Mais lors de la plaidoirie, les juges ont exprimé leur inquiétude quant au fait que LabCorp n'avait fait appel que de l'ordonnance de certification de mai 2022 du tribunal de district - et non de son ordonnance ultérieure d'août 2022 qui redéfinissait la classe afin de supprimer toute clause de "sécurité". Ce vice de procédure crée deux problèmes potentiels pour LabCorp et pour la Cour suprême qui tente de résoudre cette affaire. Premièrement, comme l'a souligné l'avocat des demandeurs lors des plaidoiries, les arguments de LabCorp concernant les membres indemnes de la classe semblent viser principalement la définition révisée de la classe dans l'ordonnance d'août 2022, et non la définition initiale de la classe dans l'ordonnance de mai 2022 qui a fait l'objet de l'appel de LabCorp. Deuxièmement, dans la mesure où LabCorp conteste l'ordonnance de mai 2022, on peut soutenir que cette ordonnance a été rendue caduque par l'ordonnance subséquente du tribunal de district d'août 2022.

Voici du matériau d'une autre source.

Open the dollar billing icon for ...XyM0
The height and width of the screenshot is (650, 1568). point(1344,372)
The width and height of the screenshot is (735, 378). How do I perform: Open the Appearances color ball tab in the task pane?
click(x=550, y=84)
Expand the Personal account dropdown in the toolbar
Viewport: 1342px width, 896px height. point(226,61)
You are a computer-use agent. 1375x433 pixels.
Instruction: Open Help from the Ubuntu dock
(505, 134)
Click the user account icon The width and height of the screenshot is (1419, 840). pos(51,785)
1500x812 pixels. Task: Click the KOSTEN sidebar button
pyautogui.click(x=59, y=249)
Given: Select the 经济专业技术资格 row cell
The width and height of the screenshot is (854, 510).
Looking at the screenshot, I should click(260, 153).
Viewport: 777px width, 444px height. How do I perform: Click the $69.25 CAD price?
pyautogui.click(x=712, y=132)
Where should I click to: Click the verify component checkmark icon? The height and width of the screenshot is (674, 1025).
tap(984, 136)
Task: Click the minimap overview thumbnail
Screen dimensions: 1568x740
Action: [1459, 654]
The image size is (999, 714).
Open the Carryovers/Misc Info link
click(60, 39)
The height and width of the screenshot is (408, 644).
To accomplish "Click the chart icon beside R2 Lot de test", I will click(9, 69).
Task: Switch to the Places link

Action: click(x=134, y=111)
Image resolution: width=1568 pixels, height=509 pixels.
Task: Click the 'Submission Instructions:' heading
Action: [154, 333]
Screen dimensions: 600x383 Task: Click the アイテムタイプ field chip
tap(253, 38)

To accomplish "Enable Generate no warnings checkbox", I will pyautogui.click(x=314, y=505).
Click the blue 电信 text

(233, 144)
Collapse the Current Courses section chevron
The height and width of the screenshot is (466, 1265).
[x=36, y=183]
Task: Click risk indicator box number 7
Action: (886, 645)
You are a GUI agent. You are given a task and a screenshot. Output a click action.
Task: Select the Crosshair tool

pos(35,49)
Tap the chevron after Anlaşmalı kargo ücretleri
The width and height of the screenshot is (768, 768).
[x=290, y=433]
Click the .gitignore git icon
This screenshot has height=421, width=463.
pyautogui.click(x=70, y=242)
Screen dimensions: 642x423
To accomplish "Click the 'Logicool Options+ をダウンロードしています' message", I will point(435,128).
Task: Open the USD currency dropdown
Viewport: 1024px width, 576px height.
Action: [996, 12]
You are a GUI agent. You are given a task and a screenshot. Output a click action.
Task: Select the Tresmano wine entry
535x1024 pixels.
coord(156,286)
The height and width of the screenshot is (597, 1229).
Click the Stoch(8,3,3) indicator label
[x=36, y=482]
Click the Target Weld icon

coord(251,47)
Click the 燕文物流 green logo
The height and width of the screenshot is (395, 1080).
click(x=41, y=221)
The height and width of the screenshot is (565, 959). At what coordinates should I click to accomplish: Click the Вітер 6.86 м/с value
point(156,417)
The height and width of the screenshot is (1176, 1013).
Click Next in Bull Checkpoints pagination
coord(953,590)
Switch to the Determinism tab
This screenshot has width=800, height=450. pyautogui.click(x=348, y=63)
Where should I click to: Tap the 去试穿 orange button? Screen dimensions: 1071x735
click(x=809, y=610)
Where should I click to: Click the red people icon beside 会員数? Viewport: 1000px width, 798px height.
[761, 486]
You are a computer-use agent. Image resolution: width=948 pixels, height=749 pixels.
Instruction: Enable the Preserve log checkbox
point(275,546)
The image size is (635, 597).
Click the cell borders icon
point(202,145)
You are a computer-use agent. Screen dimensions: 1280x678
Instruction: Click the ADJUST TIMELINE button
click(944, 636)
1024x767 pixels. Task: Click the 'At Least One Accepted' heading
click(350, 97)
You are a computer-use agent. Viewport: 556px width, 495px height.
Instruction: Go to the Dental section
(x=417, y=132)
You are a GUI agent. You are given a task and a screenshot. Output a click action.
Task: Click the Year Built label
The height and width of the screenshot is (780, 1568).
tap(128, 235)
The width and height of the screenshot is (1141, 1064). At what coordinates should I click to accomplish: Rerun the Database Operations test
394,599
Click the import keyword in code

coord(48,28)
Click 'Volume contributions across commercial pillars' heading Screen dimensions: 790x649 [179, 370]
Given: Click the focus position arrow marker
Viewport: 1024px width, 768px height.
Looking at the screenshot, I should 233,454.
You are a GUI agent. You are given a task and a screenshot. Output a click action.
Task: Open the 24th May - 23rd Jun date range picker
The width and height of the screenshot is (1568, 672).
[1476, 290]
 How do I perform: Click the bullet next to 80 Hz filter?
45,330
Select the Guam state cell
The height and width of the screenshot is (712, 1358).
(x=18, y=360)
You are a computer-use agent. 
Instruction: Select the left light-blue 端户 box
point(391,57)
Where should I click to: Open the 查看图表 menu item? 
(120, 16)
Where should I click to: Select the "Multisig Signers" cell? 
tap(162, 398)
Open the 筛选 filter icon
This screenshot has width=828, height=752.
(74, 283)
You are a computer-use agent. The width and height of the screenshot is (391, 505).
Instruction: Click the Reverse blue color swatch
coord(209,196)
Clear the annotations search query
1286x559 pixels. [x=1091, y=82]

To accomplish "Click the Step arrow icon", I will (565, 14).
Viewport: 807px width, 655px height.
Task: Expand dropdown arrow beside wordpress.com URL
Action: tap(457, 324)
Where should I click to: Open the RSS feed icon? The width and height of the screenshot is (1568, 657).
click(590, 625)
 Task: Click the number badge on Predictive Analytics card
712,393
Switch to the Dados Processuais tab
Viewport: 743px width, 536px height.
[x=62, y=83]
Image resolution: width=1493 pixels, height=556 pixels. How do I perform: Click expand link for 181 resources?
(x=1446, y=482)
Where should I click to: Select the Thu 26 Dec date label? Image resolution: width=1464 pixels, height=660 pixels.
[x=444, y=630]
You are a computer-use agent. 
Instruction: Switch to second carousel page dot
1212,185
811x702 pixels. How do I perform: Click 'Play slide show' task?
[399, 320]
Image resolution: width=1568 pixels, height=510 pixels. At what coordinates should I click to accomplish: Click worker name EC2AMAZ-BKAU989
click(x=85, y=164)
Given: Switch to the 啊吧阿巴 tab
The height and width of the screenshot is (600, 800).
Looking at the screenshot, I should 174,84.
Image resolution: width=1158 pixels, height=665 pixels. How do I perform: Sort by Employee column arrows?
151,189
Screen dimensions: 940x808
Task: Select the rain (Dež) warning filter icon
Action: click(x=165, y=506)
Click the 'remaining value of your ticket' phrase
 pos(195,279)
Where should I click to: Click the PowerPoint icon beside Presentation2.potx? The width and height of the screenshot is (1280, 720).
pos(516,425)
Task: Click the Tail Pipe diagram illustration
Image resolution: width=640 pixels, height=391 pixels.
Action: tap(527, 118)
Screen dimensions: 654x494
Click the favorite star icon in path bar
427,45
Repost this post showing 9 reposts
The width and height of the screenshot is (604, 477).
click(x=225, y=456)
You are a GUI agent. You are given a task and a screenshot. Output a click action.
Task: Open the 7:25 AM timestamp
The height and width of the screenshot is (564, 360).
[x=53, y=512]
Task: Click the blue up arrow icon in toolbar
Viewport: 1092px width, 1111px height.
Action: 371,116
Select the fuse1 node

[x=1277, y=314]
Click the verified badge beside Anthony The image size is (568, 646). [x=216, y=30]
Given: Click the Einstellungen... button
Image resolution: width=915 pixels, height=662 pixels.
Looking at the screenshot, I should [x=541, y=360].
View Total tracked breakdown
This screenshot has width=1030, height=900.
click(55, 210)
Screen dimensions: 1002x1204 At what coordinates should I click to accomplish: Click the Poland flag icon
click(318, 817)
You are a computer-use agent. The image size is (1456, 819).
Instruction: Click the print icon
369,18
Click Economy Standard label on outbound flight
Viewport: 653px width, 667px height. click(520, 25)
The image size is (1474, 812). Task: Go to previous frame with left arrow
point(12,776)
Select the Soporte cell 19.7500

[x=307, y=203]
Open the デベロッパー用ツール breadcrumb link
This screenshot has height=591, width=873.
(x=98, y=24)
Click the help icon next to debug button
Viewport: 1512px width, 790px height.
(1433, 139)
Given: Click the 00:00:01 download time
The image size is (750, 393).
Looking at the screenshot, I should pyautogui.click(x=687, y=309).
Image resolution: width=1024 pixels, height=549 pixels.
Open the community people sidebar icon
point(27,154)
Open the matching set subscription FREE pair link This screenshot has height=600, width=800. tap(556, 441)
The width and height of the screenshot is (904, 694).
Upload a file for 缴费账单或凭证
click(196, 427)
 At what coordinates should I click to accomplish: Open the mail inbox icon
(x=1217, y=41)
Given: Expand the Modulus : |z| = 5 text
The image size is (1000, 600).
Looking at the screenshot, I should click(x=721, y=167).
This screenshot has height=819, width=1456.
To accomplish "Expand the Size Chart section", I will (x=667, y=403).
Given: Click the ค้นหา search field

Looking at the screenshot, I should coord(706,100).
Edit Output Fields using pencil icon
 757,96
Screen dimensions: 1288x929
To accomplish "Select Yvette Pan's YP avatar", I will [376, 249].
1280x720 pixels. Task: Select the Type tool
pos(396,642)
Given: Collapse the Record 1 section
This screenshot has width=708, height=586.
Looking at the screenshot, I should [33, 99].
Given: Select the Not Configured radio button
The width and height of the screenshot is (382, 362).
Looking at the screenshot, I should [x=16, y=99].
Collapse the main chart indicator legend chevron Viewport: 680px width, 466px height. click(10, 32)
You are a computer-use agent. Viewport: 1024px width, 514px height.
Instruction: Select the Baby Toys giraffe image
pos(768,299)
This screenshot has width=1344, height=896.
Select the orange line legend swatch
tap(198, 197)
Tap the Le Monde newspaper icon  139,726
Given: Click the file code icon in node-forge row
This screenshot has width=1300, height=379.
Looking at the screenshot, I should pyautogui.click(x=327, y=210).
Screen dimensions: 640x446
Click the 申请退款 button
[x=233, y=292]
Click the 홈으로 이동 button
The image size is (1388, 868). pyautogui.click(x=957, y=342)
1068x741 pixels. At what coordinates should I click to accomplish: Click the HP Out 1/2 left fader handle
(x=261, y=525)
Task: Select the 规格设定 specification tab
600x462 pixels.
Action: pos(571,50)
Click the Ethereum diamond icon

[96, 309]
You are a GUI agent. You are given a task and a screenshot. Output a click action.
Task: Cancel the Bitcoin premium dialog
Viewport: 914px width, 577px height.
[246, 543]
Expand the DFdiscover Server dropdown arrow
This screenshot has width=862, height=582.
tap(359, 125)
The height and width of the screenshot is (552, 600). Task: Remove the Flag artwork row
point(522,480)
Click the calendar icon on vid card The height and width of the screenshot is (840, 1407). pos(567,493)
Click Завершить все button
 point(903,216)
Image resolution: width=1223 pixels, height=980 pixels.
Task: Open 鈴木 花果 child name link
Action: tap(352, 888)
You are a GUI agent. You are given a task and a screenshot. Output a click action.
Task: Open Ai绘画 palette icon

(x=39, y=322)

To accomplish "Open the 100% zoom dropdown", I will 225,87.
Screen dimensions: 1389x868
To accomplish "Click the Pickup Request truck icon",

Une décision sur le fond de la part de la Cour suprême apporterait la clarté nécessaire aux questions relatives à l'article III ou à la prédominance en vertu de la règle 23(b)(3). Après les plaidoiries, il reste à voir si la Cour statuera sur le fond dans cette affaire. Toutefois, étant donné que la demande d'ordonnance de certiorari a été acceptée dans l'affaire LabCorp, la Cour a clairement exprimé son intérêt à aborder les questions sous-jacentes à un moment donné.
Nous vous tiendrons au courant de l'évolution de la situation dès que la Cour suprême aura statué. Dans l'intervalle, les parties doivent prêter une attention particulière au droit applicable dans leur circuit respectif, tout en gardant à l'esprit que le droit dans ce domaine pourrait bientôt être clarifié.